Tuesday, March 8, 2011

National Educational Technology Plan

Education has been called the great equalizer. It is key to America's ability to be competitive in a global economy. Technology is also an equalizer. It is at the core of many of our daily lives and work. It has created jobs and careers that did not even exist ten years ago. My son is a Social Media Expert, a career that I had never heard of until maybe 5 years ago. He has a degree in Advertising and planned on writing ads and jingles, which he does, on blogs, social media sites, and other sites on the Internet.

The
National Educational Technology Plan (NETP) calls for a transformation in our education system to meet the technology needs of the 21st century learner. It is very possible that my middle school students will have jobs that we currently don't know about. They need to be prepared and technology is that key to preparation.
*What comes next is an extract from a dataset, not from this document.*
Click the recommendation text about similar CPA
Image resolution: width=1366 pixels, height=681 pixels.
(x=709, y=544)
In order to transform American education, the NETP (p. xii) has developed five goals with recommendations for states, districts, and other stakeholders. This is a 5-year plan that addresses the urgent priority that the Obama administration has placed on education.
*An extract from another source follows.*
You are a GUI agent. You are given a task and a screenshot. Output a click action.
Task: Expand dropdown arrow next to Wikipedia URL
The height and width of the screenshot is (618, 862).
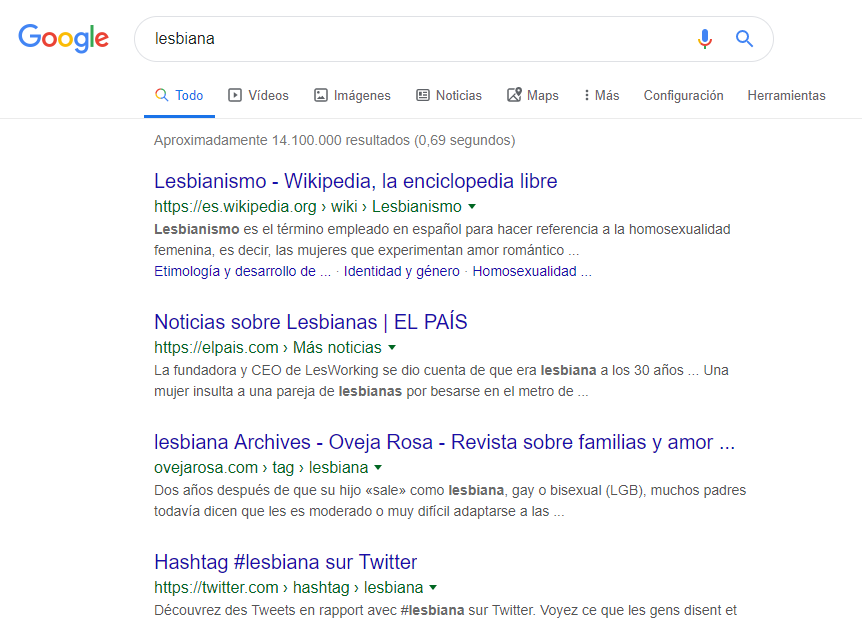click(x=472, y=207)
  1. Learning - All learners will have engaging and empowering learning experiences both in and outside of school that prepare them to be active, creative, knowledgeable, and ethical participants in our globally networked society.
  2. Assessment - Our education system at all levels will leverage the power of technology to measure what matters and use assessment data for continuous improvement.
  3. Teaching - Professional educators will be supported individually and in teams by technology that connects them to data, content, resources, expertise, and learning experiences that enable and inspire more effective teaching for all learners.
  4. Infrastructure - All students and educators will have access to a comprehensive infrastructure for learning when and where the need it.
  5. Productivity - Our education system at all levels will redesign processes and structures to take advantage of the power of technology to improve learning outcomes while making more efficient use of time, money, and staff.
I think these are very similar to our state Long-Range Plan for Technology 2006 - 2020, which are similar to our local goals. Now we have federal, state, and district technology goals and all want the same basic elements for our students. We must provide 21 century tools and skills for our students so that America is able to stay competitive in a global economy.